▶ About this exercise:
Reproduce exactly the lines that run from the start of the records below to the line with "Task: Click the plus icon on Seguir button", inclusive.

[Items from a dataset]
◆ ◆ ◆ ◆ ◆

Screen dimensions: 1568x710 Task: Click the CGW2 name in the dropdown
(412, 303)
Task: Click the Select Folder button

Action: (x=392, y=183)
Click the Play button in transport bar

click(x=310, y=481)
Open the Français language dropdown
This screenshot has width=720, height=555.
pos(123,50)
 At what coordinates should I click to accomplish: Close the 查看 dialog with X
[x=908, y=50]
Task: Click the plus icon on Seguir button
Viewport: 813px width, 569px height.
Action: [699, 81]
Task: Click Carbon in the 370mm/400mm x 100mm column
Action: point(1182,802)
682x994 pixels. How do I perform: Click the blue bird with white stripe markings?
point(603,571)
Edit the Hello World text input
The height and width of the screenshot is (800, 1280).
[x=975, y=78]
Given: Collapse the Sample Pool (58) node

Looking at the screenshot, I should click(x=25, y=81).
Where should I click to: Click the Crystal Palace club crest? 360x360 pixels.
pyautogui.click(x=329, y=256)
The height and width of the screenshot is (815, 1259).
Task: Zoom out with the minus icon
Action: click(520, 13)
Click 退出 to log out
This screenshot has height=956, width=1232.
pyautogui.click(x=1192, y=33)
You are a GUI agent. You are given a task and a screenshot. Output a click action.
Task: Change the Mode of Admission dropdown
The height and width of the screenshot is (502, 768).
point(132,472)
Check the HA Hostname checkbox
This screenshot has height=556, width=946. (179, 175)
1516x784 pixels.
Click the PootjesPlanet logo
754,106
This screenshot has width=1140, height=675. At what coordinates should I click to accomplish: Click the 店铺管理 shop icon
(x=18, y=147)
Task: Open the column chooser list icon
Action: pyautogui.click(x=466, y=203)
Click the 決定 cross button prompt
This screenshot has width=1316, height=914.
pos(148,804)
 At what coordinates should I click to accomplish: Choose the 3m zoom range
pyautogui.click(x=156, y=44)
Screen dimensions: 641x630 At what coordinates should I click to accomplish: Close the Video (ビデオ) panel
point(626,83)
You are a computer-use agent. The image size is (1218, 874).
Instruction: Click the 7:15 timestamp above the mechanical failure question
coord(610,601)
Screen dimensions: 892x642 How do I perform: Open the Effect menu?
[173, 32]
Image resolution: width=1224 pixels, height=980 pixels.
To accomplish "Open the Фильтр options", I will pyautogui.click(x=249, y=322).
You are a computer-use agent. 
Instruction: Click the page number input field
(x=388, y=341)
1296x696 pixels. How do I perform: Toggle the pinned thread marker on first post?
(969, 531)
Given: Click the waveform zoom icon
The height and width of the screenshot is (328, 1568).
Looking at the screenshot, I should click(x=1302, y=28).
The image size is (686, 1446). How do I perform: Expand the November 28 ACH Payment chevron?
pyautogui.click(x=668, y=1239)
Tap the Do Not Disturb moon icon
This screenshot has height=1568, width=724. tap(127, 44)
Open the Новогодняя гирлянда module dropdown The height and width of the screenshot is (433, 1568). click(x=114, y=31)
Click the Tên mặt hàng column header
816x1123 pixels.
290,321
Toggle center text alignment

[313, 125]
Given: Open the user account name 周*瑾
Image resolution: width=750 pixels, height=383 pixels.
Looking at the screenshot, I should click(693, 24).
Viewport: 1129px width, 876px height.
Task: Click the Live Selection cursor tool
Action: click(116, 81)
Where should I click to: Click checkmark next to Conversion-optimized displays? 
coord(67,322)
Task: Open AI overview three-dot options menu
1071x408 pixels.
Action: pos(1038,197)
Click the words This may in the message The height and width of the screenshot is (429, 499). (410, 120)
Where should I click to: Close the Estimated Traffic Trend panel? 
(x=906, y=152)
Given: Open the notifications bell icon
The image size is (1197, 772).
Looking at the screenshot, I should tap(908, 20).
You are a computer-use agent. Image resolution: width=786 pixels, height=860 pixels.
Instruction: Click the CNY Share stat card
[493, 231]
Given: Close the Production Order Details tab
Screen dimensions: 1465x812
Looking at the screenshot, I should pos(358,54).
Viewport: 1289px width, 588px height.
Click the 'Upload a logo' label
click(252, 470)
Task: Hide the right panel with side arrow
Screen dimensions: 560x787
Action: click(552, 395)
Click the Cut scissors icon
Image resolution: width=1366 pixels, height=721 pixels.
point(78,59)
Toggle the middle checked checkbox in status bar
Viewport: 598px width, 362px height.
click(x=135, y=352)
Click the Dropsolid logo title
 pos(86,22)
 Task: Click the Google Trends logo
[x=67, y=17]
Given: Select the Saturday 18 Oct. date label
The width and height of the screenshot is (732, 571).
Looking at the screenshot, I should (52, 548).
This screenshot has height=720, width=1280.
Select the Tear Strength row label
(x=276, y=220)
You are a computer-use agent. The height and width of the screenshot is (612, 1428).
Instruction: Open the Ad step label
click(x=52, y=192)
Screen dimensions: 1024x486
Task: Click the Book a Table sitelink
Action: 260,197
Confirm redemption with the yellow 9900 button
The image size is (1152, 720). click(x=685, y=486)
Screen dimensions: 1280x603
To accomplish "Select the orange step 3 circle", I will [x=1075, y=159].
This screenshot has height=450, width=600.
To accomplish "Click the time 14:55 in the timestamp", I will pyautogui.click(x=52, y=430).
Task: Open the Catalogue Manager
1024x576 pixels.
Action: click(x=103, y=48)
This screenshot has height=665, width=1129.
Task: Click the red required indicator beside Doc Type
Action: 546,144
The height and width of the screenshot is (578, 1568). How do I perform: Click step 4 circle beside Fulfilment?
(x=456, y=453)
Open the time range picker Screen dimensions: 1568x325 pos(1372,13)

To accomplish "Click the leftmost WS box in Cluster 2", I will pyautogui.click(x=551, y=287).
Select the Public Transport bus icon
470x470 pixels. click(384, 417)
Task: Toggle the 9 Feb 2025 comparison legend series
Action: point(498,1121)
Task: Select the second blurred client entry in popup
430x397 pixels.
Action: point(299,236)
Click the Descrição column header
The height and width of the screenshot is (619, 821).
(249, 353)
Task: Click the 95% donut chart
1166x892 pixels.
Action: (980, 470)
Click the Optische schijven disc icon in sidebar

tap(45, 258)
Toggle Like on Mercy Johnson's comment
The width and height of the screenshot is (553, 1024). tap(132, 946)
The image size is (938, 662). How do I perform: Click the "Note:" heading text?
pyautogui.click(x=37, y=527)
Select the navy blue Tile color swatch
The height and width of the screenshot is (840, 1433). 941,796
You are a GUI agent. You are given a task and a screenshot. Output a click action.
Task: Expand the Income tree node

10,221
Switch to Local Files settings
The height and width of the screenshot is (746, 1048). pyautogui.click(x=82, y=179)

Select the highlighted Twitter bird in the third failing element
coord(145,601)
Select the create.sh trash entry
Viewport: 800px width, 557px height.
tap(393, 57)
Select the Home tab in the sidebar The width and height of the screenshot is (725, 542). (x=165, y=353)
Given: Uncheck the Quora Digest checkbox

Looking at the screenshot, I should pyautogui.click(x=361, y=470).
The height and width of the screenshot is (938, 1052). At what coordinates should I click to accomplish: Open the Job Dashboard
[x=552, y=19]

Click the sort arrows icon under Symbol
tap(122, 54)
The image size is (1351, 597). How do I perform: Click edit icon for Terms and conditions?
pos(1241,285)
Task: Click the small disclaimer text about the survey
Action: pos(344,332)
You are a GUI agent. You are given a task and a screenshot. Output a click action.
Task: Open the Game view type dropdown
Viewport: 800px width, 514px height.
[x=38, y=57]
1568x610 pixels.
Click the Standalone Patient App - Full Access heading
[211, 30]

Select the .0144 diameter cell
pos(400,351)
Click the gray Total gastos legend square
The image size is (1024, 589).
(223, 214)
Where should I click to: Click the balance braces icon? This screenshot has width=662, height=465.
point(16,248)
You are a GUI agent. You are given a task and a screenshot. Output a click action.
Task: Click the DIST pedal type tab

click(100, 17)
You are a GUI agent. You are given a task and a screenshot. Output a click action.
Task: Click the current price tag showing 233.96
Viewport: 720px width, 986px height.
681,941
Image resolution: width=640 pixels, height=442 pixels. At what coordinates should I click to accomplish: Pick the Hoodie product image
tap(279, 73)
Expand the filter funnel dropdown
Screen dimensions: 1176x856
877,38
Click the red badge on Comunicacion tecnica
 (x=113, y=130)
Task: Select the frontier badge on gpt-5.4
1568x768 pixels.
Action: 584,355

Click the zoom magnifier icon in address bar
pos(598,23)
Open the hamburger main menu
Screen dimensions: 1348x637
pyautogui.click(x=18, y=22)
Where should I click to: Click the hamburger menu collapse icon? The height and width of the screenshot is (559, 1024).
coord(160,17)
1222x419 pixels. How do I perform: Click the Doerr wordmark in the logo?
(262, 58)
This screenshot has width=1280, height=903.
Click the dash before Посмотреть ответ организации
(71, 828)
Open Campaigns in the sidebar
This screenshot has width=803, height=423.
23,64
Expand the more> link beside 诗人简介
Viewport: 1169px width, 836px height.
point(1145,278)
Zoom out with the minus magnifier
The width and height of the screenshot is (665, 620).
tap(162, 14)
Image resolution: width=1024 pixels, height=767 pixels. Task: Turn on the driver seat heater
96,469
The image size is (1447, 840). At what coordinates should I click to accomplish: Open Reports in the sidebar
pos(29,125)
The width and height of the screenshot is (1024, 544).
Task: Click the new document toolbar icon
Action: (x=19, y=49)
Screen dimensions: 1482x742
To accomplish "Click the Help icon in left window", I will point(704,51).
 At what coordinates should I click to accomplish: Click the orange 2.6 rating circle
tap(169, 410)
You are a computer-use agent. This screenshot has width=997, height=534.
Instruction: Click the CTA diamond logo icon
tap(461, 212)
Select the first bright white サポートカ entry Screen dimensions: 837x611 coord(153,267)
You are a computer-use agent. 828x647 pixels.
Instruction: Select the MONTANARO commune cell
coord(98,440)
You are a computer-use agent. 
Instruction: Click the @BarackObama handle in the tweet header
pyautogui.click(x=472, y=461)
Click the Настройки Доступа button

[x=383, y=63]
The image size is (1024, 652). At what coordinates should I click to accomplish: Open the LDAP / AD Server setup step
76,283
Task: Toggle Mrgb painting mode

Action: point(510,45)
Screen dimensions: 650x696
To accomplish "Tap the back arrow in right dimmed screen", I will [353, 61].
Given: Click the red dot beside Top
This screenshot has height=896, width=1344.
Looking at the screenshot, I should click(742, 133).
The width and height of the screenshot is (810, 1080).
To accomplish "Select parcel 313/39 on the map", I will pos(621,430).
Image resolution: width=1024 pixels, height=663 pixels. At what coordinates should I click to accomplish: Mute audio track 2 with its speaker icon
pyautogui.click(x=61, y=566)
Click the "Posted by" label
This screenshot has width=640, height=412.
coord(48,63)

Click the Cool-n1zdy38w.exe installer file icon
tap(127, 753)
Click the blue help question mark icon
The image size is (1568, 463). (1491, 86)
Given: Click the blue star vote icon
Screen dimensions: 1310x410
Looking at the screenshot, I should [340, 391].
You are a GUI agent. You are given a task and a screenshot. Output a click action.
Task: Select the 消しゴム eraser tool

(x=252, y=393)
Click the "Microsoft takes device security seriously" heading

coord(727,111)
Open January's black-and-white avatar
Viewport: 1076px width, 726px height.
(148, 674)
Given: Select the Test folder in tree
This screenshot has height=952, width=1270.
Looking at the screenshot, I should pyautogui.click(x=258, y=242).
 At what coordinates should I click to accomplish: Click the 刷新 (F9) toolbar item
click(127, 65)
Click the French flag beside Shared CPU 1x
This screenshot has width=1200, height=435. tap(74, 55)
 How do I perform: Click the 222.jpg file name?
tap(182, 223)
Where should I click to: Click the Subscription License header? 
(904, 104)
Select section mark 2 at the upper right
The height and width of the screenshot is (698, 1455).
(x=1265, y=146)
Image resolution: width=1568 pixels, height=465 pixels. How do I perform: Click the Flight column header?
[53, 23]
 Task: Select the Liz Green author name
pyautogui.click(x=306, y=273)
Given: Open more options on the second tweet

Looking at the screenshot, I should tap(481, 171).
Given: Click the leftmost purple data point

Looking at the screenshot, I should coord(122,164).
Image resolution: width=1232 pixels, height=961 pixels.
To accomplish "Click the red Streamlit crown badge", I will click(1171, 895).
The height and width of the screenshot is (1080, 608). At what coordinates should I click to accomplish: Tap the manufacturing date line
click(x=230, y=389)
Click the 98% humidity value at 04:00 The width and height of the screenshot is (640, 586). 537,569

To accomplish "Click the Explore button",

◆ ◆ ◆ ◆ ◆

▶ Solution to this problem:
Screen dimensions: 1568x710 Task: Click the CGW2 name in the dropdown
(412, 303)
Task: Click the Select Folder button

Action: (x=392, y=183)
Click the Play button in transport bar

click(x=310, y=481)
Open the Français language dropdown
This screenshot has width=720, height=555.
pos(123,50)
 At what coordinates should I click to accomplish: Close the 查看 dialog with X
[x=908, y=50]
Task: Click the plus icon on Seguir button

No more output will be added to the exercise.